The 2008 WHO classification categorizes lymphoid malignancies into two major categories: B-cell lymphomas and T-cell (and natural killer cell) lymphomas (Table 109-1).13,61,62 B-cell lymphomas represent about 85% to 90% of all NHLs. Lymphomas within each category can be divided into malignancies of precursor or mature cells. Hodgkin lymphoma and multiple myeloma are now recognized as mature B-cell neoplasms. The WHO classification uses the term grade to refer to histologic parameters such as cell and nuclear size, density of chromatin, and proliferation fraction, and the term aggressiveness to denote clinical behavior of a tumor. This classification scheme includes both lymphomas and lymphoid leukemias because there is no distinction between the solid and circulating forms of these diseases. The WHO classification includes several previously unrecognized types of lymphomas, and new entities not specifically recognized in the Working Formulation account for about 20% to 25% of the cases.

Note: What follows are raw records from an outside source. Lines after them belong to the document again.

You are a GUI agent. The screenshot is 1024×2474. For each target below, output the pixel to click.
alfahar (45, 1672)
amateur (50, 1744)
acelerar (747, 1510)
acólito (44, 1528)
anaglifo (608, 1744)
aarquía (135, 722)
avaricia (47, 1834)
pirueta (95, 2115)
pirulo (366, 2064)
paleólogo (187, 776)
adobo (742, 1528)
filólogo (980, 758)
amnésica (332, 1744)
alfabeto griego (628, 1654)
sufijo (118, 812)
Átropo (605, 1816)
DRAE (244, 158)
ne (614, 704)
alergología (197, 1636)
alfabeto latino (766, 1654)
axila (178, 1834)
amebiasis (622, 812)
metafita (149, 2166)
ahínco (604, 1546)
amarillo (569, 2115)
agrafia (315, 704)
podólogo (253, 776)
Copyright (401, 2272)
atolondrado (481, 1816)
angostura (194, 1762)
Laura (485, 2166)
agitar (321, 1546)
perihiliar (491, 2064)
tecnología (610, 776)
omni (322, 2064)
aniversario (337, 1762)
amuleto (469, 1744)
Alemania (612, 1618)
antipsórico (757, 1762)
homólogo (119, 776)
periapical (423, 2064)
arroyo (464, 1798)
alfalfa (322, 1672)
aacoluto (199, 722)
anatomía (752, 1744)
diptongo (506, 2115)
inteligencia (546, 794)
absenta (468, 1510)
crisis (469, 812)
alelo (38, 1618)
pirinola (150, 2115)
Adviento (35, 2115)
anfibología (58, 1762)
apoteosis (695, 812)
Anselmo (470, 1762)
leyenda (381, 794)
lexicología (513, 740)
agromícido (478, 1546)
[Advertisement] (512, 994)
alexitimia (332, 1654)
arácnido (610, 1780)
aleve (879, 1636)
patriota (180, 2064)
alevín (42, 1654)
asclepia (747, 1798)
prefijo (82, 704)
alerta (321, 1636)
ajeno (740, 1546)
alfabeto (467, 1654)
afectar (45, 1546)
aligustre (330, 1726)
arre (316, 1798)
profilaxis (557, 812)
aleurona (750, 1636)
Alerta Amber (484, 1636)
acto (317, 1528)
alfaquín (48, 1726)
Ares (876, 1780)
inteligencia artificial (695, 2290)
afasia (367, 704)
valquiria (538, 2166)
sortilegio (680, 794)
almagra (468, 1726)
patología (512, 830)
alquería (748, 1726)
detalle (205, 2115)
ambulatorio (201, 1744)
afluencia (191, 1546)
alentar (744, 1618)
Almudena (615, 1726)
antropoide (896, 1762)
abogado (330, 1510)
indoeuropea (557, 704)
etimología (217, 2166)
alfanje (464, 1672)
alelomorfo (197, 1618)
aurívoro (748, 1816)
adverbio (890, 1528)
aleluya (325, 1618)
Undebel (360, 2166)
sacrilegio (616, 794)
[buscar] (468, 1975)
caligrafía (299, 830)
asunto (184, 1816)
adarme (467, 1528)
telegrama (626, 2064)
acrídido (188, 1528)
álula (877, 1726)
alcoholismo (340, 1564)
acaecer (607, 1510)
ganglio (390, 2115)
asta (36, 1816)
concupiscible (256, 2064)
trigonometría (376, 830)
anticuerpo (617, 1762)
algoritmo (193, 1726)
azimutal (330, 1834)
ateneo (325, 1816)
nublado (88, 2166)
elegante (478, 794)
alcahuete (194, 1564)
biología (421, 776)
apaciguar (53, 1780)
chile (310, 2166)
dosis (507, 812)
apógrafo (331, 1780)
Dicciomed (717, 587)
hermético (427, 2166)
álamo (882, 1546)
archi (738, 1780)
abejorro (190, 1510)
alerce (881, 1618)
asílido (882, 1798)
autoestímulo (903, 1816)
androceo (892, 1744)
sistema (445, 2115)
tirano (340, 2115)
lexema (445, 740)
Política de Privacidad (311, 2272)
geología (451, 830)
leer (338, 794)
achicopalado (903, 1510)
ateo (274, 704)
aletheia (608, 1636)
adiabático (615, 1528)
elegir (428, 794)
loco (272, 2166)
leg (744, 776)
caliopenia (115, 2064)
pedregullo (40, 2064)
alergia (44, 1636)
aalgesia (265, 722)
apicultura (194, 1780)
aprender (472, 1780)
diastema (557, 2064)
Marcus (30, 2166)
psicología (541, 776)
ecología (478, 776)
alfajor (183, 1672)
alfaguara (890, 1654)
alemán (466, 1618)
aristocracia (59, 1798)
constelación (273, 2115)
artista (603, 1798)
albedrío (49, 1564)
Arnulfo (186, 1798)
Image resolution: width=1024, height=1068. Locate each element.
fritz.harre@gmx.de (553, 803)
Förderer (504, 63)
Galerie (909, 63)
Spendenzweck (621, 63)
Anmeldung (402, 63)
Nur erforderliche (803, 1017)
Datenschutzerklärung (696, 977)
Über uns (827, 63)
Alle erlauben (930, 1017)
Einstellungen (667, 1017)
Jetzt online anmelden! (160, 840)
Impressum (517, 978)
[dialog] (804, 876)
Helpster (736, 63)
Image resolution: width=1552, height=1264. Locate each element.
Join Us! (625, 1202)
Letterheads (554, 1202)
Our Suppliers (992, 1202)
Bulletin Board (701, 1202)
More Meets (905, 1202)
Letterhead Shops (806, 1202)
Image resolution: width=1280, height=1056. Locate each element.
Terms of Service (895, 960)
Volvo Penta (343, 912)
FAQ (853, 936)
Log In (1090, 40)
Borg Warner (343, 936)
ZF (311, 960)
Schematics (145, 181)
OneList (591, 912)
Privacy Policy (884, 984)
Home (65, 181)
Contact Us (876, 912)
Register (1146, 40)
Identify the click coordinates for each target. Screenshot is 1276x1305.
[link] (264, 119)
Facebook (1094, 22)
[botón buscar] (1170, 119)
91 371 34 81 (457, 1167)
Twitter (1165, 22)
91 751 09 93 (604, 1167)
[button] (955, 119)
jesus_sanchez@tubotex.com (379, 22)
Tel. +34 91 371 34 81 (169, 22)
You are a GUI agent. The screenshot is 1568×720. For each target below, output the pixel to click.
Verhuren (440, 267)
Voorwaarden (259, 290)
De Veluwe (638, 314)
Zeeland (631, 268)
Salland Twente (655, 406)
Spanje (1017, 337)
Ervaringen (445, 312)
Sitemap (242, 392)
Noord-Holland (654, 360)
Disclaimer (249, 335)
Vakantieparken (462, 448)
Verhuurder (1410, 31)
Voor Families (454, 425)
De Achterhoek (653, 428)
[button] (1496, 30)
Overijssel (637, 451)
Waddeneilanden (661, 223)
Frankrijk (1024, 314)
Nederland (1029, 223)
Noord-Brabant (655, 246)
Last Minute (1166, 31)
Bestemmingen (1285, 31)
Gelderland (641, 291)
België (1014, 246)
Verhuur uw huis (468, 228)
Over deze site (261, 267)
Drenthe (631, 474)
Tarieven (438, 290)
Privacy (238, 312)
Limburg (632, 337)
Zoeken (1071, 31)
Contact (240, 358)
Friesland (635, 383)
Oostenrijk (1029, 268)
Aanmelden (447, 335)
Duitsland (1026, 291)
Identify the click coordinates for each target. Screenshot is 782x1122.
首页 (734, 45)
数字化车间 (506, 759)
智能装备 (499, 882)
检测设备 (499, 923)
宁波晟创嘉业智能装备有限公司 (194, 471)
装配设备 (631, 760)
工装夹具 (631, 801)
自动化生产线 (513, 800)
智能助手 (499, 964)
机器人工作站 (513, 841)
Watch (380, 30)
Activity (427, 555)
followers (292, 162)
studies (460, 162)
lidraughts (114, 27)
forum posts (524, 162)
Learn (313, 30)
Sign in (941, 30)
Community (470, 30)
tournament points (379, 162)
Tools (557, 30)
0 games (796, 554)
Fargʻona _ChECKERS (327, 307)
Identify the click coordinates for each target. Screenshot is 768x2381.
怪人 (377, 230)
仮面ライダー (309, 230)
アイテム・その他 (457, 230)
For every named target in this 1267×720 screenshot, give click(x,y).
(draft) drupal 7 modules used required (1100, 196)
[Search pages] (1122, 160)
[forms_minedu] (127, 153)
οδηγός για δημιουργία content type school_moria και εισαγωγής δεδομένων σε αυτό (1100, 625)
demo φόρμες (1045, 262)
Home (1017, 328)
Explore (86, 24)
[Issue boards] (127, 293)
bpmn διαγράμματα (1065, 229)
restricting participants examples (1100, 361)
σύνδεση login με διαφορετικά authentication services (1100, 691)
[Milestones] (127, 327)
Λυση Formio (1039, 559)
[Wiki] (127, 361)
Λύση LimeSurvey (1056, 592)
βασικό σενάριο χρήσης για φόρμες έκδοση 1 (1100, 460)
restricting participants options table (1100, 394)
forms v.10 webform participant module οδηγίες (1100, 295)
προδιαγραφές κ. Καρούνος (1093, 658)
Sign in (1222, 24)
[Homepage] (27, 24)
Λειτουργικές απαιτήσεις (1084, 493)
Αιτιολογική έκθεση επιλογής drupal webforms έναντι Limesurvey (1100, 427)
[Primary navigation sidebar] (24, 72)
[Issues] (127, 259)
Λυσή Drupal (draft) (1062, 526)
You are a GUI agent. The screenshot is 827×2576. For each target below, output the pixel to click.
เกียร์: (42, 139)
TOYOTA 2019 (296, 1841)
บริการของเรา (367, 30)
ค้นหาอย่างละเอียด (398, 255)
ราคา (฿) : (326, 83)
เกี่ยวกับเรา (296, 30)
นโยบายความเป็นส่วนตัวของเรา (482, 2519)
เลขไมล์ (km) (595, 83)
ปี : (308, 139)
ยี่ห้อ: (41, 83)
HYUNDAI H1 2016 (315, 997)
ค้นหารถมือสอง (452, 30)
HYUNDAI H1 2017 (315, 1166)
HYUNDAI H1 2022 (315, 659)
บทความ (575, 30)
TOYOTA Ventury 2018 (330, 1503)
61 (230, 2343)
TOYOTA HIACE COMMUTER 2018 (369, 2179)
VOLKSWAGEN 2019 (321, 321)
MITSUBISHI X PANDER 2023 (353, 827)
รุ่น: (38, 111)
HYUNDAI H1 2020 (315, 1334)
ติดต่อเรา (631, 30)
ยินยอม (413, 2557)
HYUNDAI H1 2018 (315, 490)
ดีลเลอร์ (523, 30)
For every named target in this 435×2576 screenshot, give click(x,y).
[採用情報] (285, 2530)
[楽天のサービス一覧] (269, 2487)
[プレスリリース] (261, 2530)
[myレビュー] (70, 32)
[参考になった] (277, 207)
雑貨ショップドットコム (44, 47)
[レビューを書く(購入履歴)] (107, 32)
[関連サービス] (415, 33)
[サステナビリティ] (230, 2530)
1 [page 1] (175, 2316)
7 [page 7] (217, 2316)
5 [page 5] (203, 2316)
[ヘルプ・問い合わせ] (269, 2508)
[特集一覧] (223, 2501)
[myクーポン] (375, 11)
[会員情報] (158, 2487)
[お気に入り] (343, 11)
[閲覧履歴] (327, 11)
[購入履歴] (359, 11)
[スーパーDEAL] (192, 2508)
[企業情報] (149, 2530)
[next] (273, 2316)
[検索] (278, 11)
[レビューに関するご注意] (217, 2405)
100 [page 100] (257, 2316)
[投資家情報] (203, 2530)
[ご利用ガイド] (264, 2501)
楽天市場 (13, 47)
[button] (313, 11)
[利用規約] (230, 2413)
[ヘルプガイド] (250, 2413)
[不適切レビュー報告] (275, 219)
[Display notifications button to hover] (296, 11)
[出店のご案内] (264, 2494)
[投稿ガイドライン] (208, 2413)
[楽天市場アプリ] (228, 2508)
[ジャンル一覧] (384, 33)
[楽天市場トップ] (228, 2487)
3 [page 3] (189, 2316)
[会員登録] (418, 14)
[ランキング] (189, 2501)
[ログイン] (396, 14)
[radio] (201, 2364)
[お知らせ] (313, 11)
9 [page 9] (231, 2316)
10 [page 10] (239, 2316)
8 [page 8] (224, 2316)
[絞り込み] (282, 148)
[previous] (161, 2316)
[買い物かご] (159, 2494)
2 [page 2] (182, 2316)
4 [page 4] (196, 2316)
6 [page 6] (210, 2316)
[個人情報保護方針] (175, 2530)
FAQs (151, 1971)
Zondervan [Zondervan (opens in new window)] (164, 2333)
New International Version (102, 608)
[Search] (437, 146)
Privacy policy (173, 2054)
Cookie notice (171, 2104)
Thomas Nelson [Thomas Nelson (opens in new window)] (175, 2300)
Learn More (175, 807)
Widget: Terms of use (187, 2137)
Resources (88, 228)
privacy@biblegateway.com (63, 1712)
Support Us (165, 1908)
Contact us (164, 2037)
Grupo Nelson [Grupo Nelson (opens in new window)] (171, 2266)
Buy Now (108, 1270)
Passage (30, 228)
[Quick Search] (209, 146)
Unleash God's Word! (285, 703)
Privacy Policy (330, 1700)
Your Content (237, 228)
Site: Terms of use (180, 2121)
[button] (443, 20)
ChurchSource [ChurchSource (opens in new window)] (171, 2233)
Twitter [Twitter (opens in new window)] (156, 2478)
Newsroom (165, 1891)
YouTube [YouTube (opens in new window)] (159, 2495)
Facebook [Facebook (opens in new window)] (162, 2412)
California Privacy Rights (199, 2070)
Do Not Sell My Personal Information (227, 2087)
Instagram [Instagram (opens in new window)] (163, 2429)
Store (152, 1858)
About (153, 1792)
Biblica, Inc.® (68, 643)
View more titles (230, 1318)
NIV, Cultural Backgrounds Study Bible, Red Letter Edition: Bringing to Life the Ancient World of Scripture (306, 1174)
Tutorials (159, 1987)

The WHO classification has broad clinical implications. The WHO Clinical Advisory Committee has agreed that clinical groupings of lymphoid neoplasms into prognostic categories are neither necessary nor desirable because such arbitrary groupings are of no practical value and may be misleading.64
Patients with NHL present with a wide variety of symptoms, depending on the site of involvement and whether tumor involvement is nodal or extranodal. Sites of involvement and dissemination of the malignant cells can sometimes be predicted based on the cell of origin and the tendency of tumors to frequently disseminate to areas where the normal counterparts of the lymphoma cells are located. For example, B-cell lymphomas involve areas of the lymphoid system normally populated by B-lymphocytes, such as lymph nodes, spleen, and bone marrow. T-cell lymphomas commonly disseminate to various extranodal sites, such as the skin and lungs.59
Most patients present with peripheral lymphadenopathy. The lymphadenopathy may be either localized or generalized, and the involved nodes are often painless, rubbery, and discrete, and usually located in the cervical and supraclavicular regions as in Hodgkin lymphoma (Fig. 109-1). Rapid and progressive lymphadenopathy is more characteristic of aggressive lymphomas. Waxing and waning of lymph nodes, including their complete disappearance and reappearance, is more characteristic of indolent lymphomas. Massive lymphadenopathy can sometimes lead to organ dysfunction. For example, patients with NHL may present with acute renal failure from retroperitoneal adenopathy causing ureteral obstruction or from metabolic abnormalities such as hyperuricemia with uric acid nephropathy.
About 40% of patients with NHL present with fever (temperature >38°C [100.4°F]), weight loss (unexplained weight loss of 10% of body weight over the past 6 months), or night sweats (drenching night sweats). If one or more of these symptoms is present, the patient is noted to have B symptoms, and a B is added to the stage of disease (discussed in the Diagnosis, Staging, and Prognostic Factors section under Hodgkin Lymphoma earlier in this chapter). B symptoms are more commonly observed in patients with aggressive NHLs.